#### [PASSAGE PROVIDED]

Note to self: Always go with your gut instinct...

I had no intentions of seeing this movie, mainly because it was supposed to come out last winter, and when movies get bumped like that, it's usually for a good reason (Titanic being a notable exception, Alien Resurrection being a perfect example). However, a couple people I know raved about this movie, and the winter movie lineup last year was a pretty fierce bunch (Titanic, Good Will Hunting, As Good as It Gets, Scream 2), so I could understand why Sony moved this movie. Now that I've seen it, I REALLY understand why they moved this movie. It would have been blown out of the theaters.

This is what I would classify as a BSITT movie (Best Shots In the Trailer), and it made the actual movie, the director's cut as it were, pretty uneventful. Anthony Hopkins is Don De la Vega, or something, and the acting Zorro. But he's also a family man who's looking to hang up his blade and raise his newborn daughter. It is that this point that the evil governor of what is now California finds Zorro's lair, kills his wife (who was the only woman the governor loved), steals his daughter, burns his house down and puts him in jail.

Cut to twenty years later, where Alejandro Murrierto (Antonio Banderas) and his brother, two very successful thieves, finally get trapped by the cavalry. Banderas gets away, but his brother is captured and, rather than surrender, kills himself. Hopkins, meanwhile, escapes from prison, not unlike the way he escaped in Silence of the Lambs, and runs into a very drunk Banderas, desperate to kill the evil white man who shot his brother. Hopkins recognizes him as the boy who saved his life way back when Zorro foiled an execution attempt, and realizes he's found his replacement. Sound formula? I haven't even gotten started.

The whole time I was watching this, I was thinking to myself, "This is the place where a clueless heir apparent learns the art of swordplay." "This is the part where there's a big dinner at the governor's mansion, and the new Zorro goes undercover." "This is the part where Banderas romances the governor's (actually Hopkins') daughter Elena (devastatingly beautiful newcomer Catherine Zeta Jones)." And finally, "This is the part where Zorro is surrounded by men with guns who for some reason don't shoot him." It wasn't boring, but I wasn't surprised by anything at all throughout. Like I said, the best shots were in the trailer, they left very little other stuff to enjoy.

The acting was fine, I guess. Hopkins finds a away to rise above any material, and he does so here as well. Banderas does okay, but like Alec Baldwin in The Edge, it's pretty tough to just stay even against Hopkins, much less outshine him. Jones didn't have much of a part to work with, but the camera loves her. Or maybe it's just me...

Wheh Banderas has his final duel with the officer, I was waiting for him to start shouting "HELLO, my name is Alejandro Murrierta. You killed my brother. Prepare to die!" If he had, I would have given this movie an extra star for that alone. But I wound up feeling the same way about this as I did about director Martin Campbell's last effort, GoldenEye. It all looked fine, but I've seen it all before. And I mean ALL of it before. The swordplay was excellent, but you expect it to be. It's a Zorro movie. If you haven't seen this movie already, it's probably because you were a little unsure about it, as was I. Trust that instinct.

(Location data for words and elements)

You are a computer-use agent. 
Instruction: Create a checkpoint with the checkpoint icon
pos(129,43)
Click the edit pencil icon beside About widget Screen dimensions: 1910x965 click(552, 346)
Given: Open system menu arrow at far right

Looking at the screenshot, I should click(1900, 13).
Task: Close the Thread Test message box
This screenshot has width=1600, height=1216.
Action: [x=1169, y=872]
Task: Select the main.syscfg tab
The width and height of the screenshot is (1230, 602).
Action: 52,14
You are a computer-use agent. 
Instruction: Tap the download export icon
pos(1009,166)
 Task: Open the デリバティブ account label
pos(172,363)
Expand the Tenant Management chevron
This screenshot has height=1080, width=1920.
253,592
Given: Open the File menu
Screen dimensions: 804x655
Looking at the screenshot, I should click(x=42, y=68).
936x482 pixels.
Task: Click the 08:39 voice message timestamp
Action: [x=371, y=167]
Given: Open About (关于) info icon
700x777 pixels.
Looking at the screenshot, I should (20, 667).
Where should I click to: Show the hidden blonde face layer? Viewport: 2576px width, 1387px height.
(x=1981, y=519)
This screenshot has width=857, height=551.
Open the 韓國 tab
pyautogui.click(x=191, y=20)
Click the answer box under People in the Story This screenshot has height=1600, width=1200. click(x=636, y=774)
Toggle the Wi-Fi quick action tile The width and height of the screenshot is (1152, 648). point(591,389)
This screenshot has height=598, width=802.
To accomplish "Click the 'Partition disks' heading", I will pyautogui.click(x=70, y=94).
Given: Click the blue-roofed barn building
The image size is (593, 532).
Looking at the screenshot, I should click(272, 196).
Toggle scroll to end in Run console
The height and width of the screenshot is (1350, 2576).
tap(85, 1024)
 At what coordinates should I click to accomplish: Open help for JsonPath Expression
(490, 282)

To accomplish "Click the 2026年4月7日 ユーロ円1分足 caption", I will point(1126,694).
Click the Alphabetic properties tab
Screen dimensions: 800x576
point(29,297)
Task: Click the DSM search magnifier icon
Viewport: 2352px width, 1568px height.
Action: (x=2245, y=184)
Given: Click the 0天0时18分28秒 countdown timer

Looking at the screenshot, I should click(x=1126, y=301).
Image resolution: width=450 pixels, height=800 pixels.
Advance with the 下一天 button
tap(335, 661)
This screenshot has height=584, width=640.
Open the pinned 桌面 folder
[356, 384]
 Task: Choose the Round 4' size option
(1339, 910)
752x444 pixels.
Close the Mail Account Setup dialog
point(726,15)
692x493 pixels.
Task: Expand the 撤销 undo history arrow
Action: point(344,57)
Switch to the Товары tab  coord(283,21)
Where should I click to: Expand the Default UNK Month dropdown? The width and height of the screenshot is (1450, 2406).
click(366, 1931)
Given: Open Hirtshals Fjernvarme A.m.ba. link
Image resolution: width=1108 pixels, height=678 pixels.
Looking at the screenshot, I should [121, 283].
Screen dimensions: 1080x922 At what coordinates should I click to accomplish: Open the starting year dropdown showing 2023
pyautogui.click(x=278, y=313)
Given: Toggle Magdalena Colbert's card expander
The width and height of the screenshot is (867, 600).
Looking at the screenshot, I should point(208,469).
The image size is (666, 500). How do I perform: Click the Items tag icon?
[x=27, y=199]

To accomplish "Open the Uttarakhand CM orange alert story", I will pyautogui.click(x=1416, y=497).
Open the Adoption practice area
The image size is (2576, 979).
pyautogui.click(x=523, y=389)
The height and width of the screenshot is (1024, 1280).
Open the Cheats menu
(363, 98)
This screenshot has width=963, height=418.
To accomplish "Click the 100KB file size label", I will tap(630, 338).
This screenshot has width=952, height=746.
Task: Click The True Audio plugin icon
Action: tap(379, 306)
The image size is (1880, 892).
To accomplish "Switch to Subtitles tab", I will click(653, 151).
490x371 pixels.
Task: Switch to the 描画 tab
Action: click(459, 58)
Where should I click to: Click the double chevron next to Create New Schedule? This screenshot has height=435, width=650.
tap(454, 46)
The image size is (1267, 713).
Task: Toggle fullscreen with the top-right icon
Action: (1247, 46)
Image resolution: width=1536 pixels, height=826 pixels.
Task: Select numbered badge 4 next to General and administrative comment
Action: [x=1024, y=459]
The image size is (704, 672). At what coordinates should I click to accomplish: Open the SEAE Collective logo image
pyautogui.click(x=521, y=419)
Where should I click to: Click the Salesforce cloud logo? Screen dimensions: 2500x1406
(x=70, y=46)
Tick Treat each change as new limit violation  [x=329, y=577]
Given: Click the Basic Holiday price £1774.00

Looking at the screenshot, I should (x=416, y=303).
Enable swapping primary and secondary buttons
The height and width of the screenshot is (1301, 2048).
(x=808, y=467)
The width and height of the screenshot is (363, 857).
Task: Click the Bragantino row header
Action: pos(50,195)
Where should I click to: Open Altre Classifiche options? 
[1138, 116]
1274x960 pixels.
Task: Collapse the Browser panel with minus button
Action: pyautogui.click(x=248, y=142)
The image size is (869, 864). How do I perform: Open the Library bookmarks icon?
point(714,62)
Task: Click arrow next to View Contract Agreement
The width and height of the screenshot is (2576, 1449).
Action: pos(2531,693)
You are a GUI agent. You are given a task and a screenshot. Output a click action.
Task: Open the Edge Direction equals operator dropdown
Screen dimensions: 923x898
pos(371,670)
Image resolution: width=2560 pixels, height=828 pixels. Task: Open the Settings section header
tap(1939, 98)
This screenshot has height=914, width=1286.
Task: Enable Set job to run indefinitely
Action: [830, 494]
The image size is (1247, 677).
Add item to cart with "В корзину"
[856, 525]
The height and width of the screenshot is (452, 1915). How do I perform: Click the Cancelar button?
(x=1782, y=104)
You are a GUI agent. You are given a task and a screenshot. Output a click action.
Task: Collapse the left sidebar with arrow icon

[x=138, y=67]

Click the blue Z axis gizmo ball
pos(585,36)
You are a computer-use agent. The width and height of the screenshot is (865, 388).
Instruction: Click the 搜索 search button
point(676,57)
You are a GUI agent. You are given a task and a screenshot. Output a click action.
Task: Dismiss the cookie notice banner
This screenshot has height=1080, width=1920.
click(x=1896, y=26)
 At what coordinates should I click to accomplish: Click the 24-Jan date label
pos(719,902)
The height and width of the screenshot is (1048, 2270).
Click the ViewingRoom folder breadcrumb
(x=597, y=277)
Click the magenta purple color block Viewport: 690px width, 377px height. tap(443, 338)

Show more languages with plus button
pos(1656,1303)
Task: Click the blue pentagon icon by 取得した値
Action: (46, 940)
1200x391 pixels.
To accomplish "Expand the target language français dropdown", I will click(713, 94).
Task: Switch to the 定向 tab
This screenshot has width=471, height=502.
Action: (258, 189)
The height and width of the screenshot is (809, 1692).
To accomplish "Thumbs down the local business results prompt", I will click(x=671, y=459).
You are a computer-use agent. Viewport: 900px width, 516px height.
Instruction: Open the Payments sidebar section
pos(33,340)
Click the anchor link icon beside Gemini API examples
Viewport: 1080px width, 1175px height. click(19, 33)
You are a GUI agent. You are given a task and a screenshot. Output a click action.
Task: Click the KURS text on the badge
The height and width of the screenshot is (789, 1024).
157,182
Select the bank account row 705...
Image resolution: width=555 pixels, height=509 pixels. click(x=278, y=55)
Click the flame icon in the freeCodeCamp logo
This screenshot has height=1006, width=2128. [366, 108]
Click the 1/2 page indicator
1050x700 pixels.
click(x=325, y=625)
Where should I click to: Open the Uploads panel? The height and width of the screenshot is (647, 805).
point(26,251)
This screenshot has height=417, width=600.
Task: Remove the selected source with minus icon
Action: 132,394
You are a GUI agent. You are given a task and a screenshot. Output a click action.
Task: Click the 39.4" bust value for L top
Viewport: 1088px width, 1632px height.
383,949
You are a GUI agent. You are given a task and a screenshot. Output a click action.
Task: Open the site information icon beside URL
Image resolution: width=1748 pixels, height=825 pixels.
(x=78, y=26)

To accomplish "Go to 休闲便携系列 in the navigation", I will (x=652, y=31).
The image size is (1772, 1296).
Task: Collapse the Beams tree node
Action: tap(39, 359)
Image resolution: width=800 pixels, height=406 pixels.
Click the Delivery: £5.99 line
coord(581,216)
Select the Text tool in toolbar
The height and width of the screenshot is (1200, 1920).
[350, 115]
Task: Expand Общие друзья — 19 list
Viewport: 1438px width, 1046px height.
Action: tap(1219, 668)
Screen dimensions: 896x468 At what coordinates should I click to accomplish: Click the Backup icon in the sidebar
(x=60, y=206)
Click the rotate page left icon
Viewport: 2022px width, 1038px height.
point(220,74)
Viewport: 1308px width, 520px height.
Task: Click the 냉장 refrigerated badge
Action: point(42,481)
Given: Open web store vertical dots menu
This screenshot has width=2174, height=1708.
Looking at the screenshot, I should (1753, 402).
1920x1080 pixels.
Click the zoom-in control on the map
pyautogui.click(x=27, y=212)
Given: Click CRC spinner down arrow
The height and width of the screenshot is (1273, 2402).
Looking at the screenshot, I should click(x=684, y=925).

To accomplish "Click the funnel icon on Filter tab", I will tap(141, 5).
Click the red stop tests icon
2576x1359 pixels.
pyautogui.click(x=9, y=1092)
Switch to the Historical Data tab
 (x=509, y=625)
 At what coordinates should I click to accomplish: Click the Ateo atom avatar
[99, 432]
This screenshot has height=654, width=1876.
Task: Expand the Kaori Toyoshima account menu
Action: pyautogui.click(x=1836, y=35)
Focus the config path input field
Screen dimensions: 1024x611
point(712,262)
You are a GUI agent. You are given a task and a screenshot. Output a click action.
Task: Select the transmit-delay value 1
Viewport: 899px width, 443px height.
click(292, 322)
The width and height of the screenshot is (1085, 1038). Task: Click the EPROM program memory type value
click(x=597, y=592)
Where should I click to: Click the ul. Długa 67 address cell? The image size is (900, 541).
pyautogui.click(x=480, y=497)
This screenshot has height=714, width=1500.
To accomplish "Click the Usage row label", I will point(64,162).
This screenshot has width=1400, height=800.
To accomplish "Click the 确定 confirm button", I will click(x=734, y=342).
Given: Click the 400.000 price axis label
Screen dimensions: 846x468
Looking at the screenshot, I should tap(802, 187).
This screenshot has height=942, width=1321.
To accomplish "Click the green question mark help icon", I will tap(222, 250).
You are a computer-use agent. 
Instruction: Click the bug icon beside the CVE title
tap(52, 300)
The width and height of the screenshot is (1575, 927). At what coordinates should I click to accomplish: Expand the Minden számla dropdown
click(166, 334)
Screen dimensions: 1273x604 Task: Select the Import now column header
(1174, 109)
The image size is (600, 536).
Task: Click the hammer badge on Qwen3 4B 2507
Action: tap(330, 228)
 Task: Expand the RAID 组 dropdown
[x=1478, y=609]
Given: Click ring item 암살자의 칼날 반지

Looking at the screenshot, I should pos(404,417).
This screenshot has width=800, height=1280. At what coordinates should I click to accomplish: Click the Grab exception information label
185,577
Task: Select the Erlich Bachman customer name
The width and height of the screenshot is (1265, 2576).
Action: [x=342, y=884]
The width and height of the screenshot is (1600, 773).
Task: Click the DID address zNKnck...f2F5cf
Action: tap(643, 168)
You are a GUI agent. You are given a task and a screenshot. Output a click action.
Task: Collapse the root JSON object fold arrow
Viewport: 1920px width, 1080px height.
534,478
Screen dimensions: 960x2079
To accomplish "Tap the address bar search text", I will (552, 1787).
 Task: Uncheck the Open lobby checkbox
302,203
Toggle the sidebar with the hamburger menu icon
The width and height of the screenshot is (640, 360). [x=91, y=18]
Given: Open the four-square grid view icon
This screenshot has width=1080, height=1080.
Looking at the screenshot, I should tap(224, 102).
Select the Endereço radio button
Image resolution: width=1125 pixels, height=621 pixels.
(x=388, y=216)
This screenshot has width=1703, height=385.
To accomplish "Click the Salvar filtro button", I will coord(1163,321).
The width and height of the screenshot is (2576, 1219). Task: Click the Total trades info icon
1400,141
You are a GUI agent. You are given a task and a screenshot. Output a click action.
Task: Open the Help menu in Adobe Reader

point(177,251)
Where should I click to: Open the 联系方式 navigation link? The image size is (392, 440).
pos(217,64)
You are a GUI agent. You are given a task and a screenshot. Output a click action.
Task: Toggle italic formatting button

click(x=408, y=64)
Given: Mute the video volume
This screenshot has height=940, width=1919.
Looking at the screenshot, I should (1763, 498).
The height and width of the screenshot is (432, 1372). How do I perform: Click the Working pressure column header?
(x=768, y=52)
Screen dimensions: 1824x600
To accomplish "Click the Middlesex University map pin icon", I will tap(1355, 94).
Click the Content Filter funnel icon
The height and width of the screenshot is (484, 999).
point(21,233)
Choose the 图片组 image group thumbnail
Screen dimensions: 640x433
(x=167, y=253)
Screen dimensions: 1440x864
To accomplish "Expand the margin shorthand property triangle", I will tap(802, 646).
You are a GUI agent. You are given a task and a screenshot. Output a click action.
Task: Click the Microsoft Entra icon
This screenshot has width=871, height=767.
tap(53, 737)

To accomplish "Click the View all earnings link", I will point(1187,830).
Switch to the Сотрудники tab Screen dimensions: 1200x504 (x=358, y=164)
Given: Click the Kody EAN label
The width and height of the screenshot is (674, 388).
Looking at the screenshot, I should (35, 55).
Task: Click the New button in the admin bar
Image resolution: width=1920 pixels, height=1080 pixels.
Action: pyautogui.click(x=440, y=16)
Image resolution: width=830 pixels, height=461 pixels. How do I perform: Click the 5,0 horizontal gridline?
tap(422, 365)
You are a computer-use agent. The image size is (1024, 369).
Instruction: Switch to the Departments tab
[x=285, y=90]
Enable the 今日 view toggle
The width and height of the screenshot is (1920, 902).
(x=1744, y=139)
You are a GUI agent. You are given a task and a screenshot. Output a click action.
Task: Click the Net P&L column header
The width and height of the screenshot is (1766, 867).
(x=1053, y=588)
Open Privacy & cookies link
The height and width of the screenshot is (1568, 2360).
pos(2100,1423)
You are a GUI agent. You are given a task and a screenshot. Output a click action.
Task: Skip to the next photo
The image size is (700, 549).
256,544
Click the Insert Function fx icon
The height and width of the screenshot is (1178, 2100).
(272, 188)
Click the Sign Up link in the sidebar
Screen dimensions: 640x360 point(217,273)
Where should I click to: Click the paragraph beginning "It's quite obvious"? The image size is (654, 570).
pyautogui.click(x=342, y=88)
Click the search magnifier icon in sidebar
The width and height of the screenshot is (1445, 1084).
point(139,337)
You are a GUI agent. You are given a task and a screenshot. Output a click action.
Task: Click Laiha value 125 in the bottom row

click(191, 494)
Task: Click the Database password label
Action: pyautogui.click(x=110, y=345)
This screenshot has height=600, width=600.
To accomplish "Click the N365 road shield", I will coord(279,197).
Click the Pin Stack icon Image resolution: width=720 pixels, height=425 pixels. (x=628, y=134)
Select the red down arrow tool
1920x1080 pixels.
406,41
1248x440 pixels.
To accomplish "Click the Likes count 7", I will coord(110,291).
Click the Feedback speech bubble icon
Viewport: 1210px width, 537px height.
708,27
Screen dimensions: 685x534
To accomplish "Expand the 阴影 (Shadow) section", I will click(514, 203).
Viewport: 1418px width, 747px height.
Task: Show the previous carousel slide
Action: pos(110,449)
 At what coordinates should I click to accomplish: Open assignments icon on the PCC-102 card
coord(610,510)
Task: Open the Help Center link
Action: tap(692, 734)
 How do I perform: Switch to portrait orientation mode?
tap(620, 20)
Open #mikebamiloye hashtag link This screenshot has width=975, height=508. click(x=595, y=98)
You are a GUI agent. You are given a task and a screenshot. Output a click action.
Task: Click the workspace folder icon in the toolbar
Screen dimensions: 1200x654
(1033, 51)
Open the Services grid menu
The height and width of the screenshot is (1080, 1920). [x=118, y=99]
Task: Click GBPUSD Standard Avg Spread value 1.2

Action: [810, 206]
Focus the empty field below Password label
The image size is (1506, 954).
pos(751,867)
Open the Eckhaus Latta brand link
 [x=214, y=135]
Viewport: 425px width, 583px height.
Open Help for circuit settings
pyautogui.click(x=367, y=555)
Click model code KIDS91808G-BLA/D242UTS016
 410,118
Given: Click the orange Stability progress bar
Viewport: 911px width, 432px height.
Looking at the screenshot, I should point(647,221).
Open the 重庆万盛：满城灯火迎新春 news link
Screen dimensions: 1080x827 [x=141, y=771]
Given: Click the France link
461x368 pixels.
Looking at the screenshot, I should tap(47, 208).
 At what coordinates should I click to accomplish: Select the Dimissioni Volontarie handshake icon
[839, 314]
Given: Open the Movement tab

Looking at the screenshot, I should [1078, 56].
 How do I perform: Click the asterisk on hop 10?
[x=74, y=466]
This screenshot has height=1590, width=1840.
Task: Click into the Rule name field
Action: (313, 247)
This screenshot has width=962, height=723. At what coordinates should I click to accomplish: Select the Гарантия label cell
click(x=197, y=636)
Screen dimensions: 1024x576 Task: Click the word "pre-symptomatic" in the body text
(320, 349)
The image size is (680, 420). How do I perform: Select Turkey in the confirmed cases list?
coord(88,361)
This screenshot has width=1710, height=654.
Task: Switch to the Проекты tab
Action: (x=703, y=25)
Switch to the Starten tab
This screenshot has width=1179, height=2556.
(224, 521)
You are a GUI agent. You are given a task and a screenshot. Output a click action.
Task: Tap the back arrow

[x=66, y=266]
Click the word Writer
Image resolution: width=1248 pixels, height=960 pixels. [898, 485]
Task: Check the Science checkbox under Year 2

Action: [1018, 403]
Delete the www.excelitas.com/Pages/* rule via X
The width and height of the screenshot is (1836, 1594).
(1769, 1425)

#### [WHAT THE EXERCISE ASKS]
Rewrite the movie review from "Cut to twenty" to "even gotten started.", swapping in "soldiers" wherever "cavalry" appears. Rely on the movie review alone.

#### [WRITTEN SOLUTION]
Cut to twenty years later, where Alejandro Murrierto (Antonio Banderas) and his brother, two very successful thieves, finally get trapped by the soldiers. Banderas gets away, but his brother is captured and, rather than surrender, kills himself. Hopkins, meanwhile, escapes from prison, not unlike the way he escaped in Silence of the Lambs, and runs into a very drunk Banderas, desperate to kill the evil white man who shot his brother. Hopkins recognizes him as the boy who saved his life way back when Zorro foiled an execution attempt, and realizes he's found his replacement. Sound formula? I haven't even gotten started.